━━ PROVIDED TEXT

Ask HN: your favorite high-risk high-return investment in a new skill - eddieplan9

I have been a Vim user for over 10 years now. Thanks to Vim's extreme steep learning curve, I've tried and given up many many times along the way, but I am lucky to have eventually forced myself to stick to it. It has been one of the best things I've done to myself. I'd like to know what other tools or languages or techniques or philosophies fellow HNers have found to have a similar high-risk and high-return profile.
======
shrughes
The Dvorak layout. The high return? Using Emacs is less bad for the hands, I
think, because Ctrl+X stretches the fingers apart instead of scrnching them
up. Also, the underscore key is in a very accessible location. I tried
learning it in high school, failed, and eventually forced it upon myself in my
freshman year by playing a video game while using it. The problem? It is low-
return.

Another? Learning Haskell would count, except I did it for fun, so there was
no risk. I could say learning Perl has been very useful, but again, there was
very little risk -- I was in high school and didn't have a computer I could
use all the time, so I simply read the 3rd edition of _Programming Perl_
straight through up to the reference section, and then reread the first 7 or 8
chapters. That taught me how regular expressions worked, that closures existed
and how they worked, and other mundane stuff like foreach loops and pipes.

Another? Maybe learning about math. I spent a lot of effort learning a little
bit of math. When I think about the return I've gotten, well, I'm very
comfortable with discrete math and quite good at estimating the performance of
programs. The presence of some math-related things on my resume helped me land
the phone screen for my first job out of college. The problem? It was low risk
because I enjoyed it.

━━━━
━━ SUPPLIED DATA

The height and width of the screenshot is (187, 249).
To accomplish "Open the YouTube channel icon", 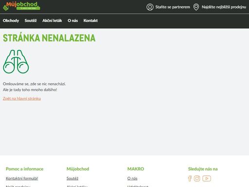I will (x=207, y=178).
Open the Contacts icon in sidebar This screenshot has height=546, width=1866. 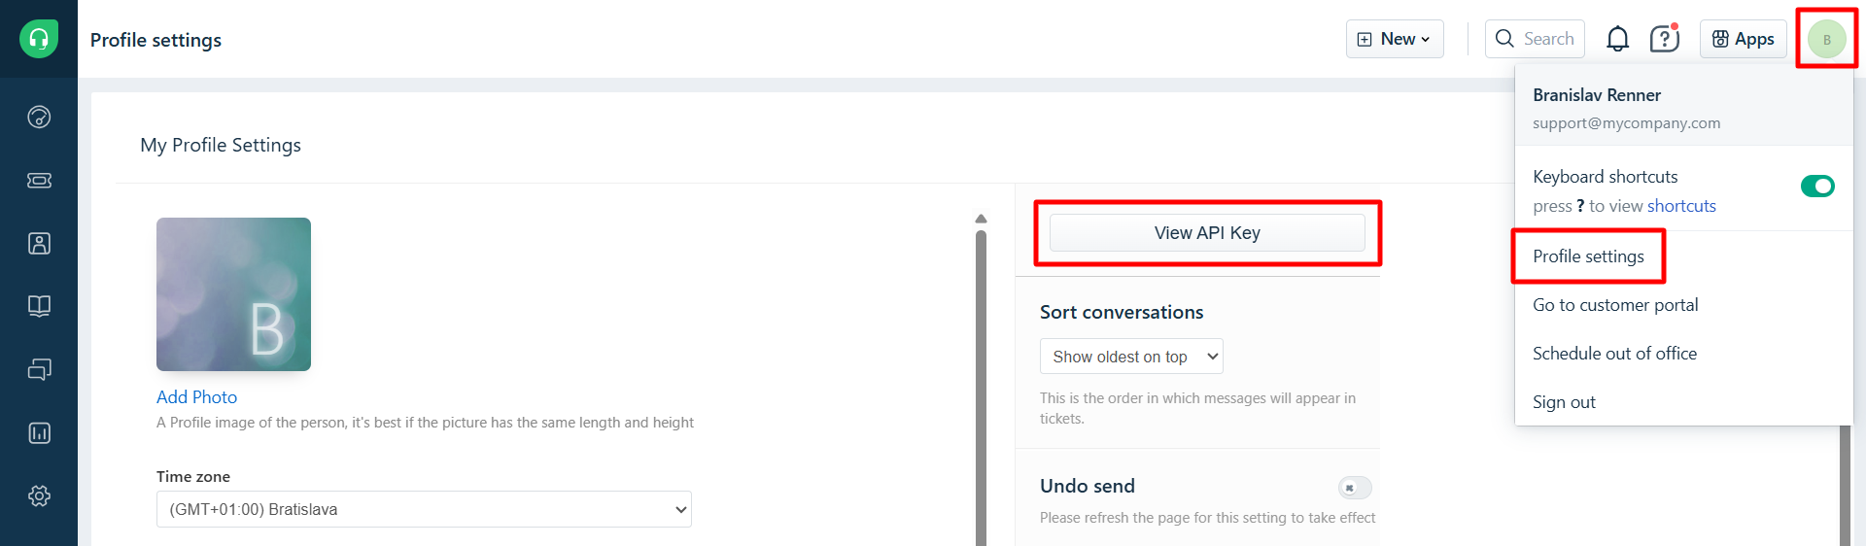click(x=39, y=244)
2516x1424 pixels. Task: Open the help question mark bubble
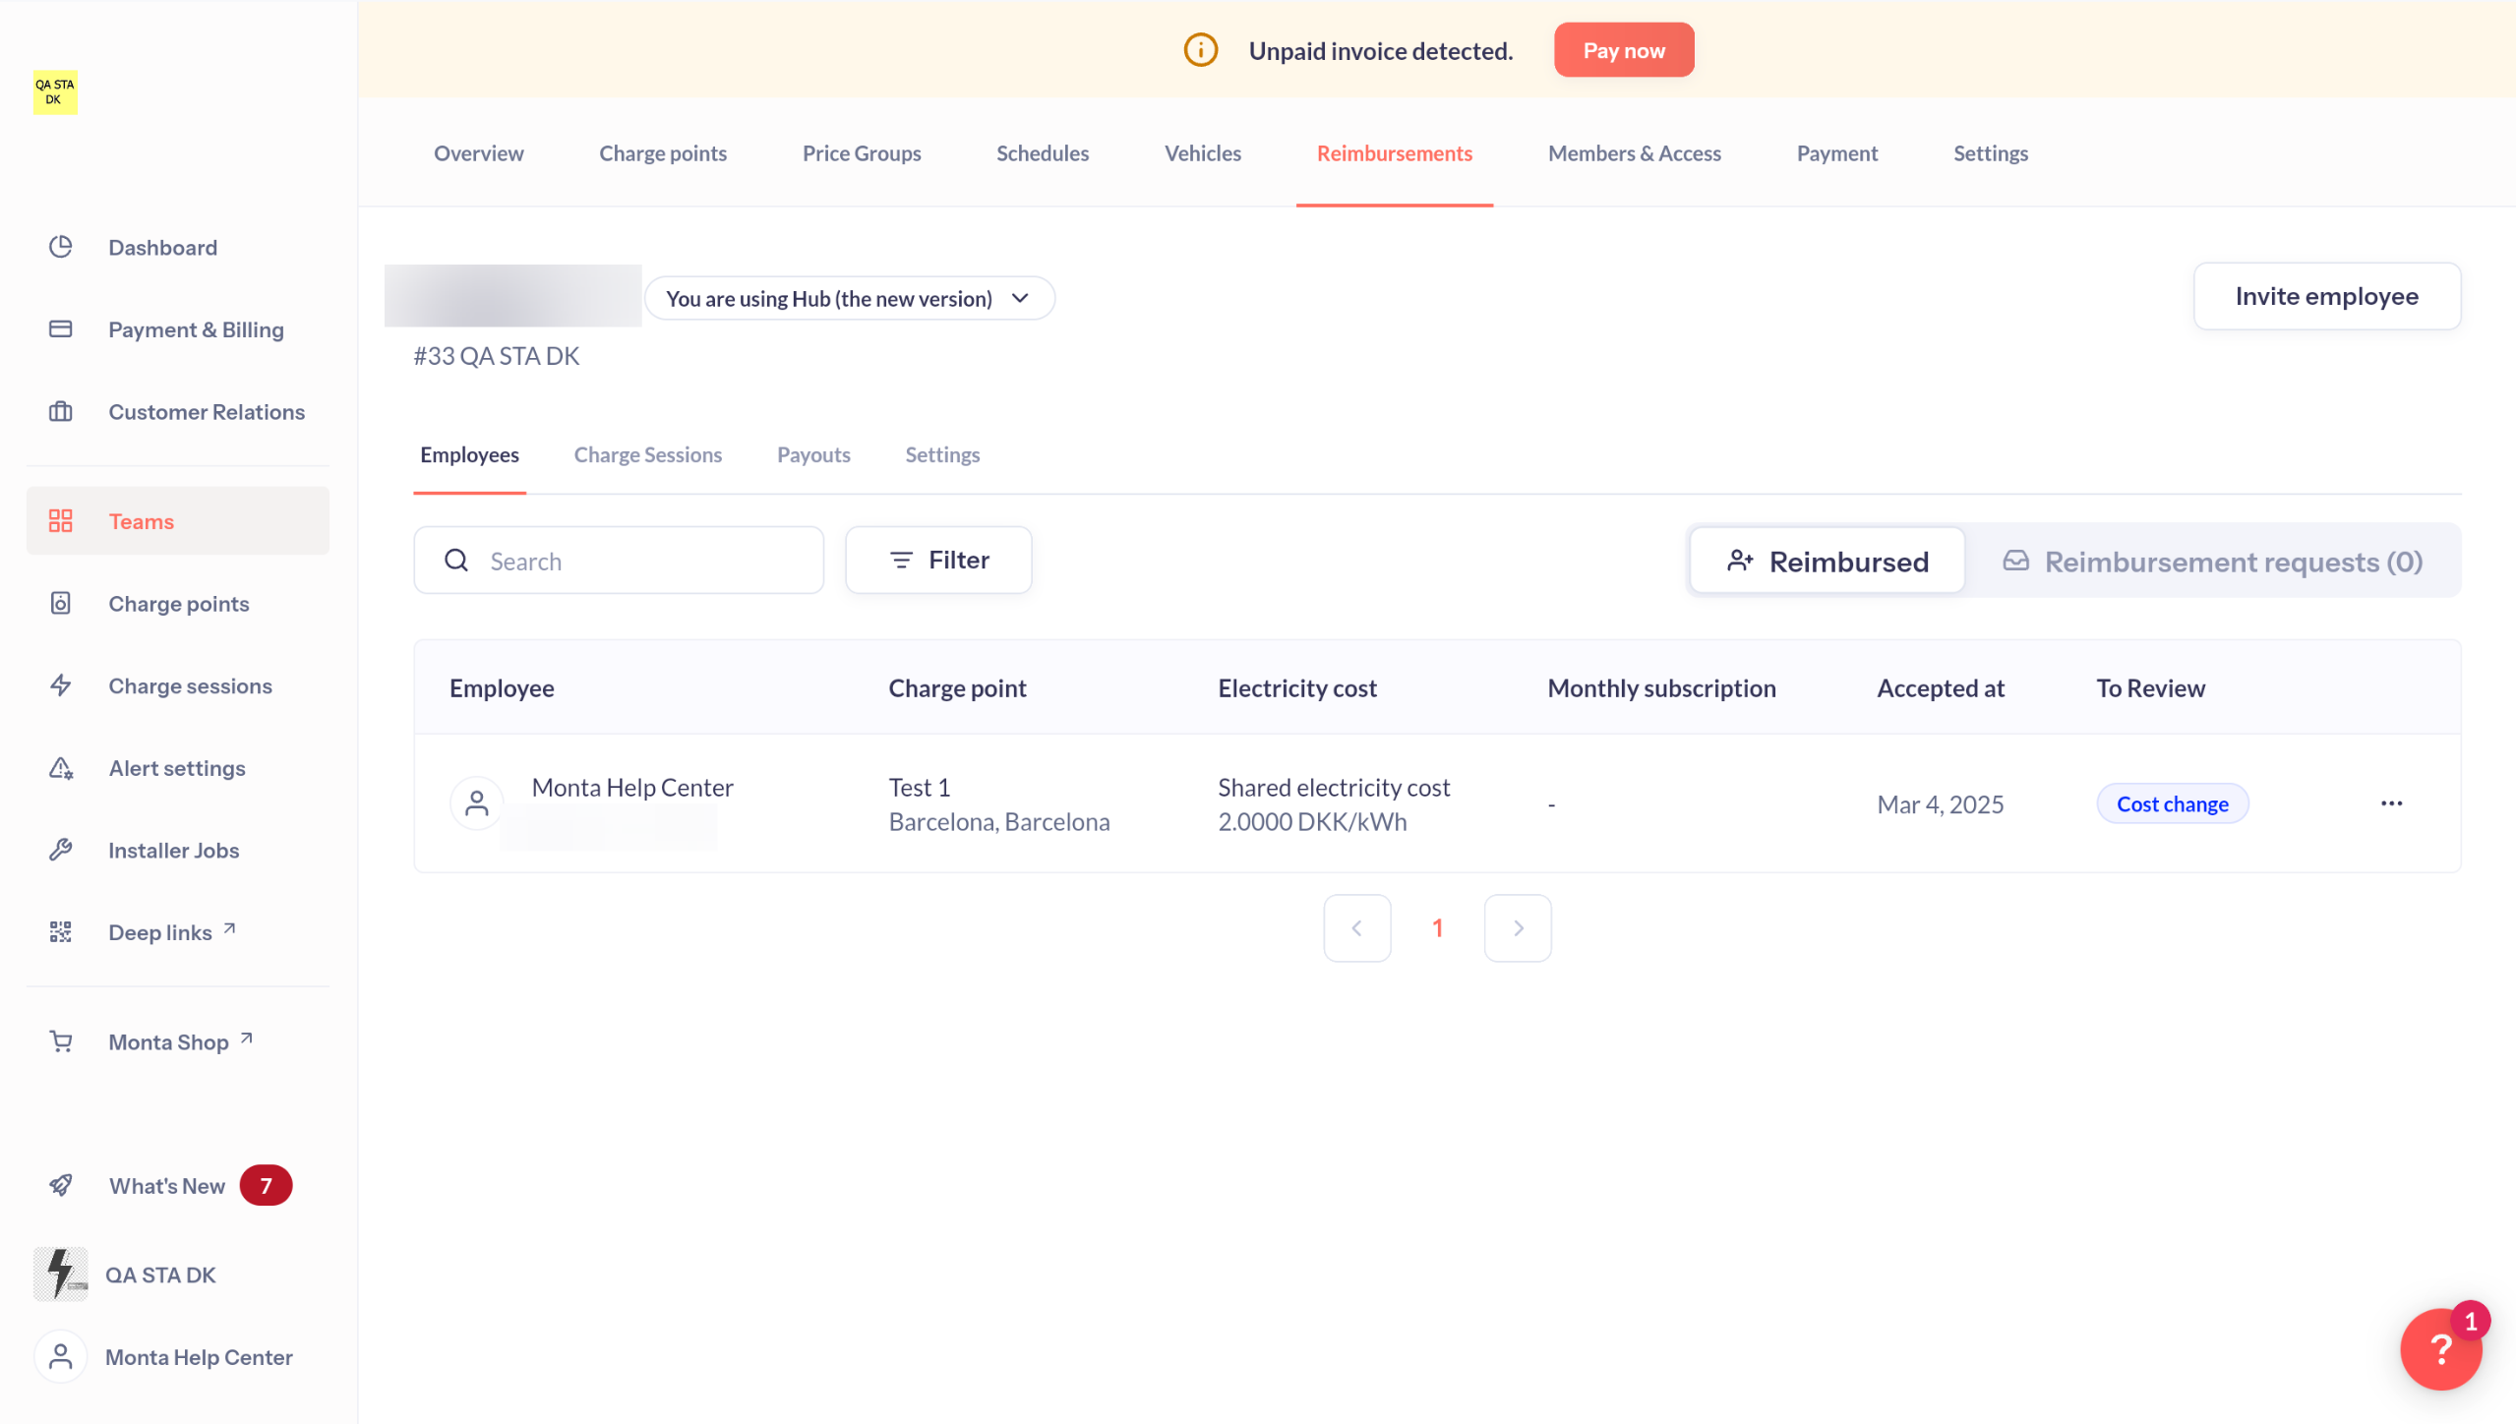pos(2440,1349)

━━━━
━━ SUPPLIED DATA

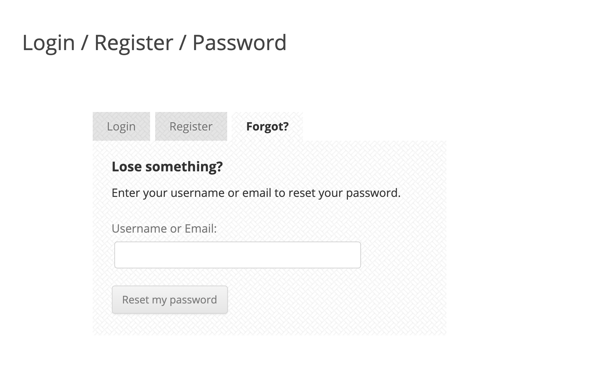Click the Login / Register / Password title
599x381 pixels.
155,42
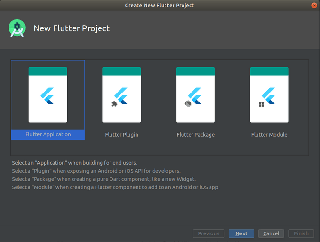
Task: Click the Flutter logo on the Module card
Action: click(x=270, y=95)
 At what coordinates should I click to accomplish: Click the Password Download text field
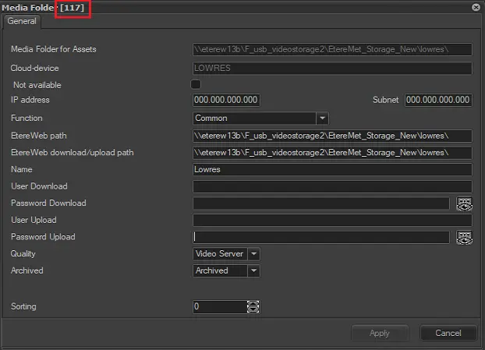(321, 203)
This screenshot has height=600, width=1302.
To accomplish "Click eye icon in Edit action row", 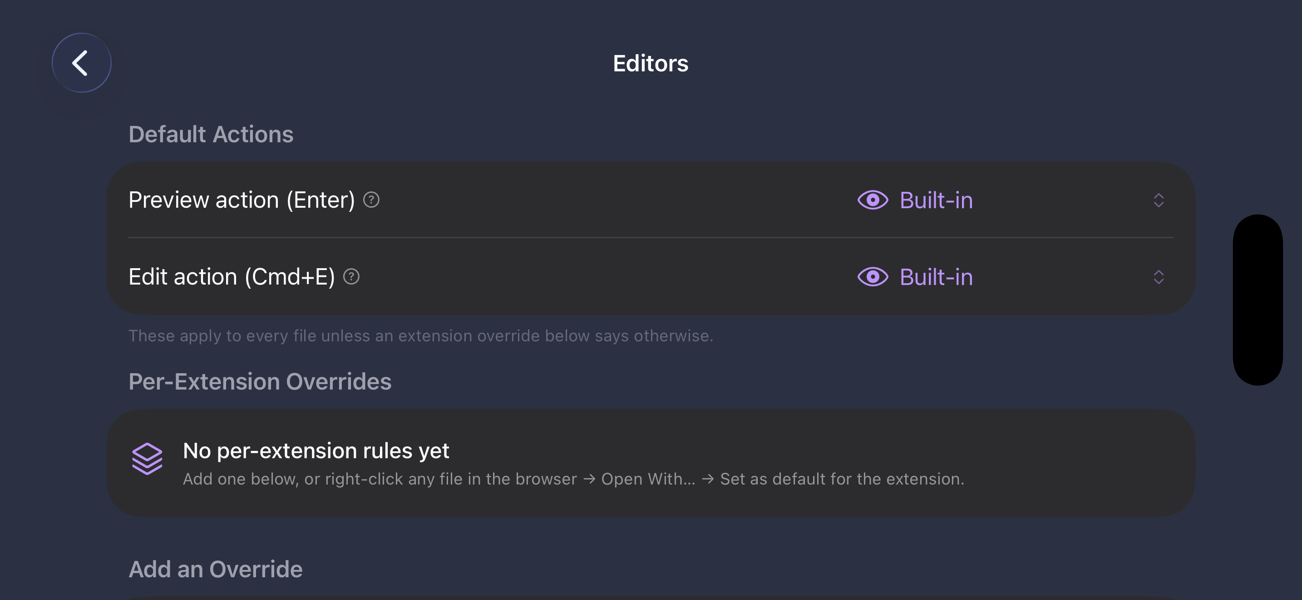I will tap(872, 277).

━━━━

## WRITTEN TASKS
1 > In the thread, which edition of *Programming Perl* did the commenter read straight through?
2 > Duplicate the part of the thread that starts at "I have been" and ends after "and high-return profile.", without changing a word.
Rely only on the thread for these.

## TASK-BY-TASK OUTPUTS
1 > The 3rd edition.

2 >
I have been a Vim user for over 10 years now. Thanks to Vim's extreme steep learning curve, I've tried and given up many many times along the way, but I am lucky to have eventually forced myself to stick to it. It has been one of the best things I've done to myself. I'd like to know what other tools or languages or techniques or philosophies fellow HNers have found to have a similar high-risk and high-return profile.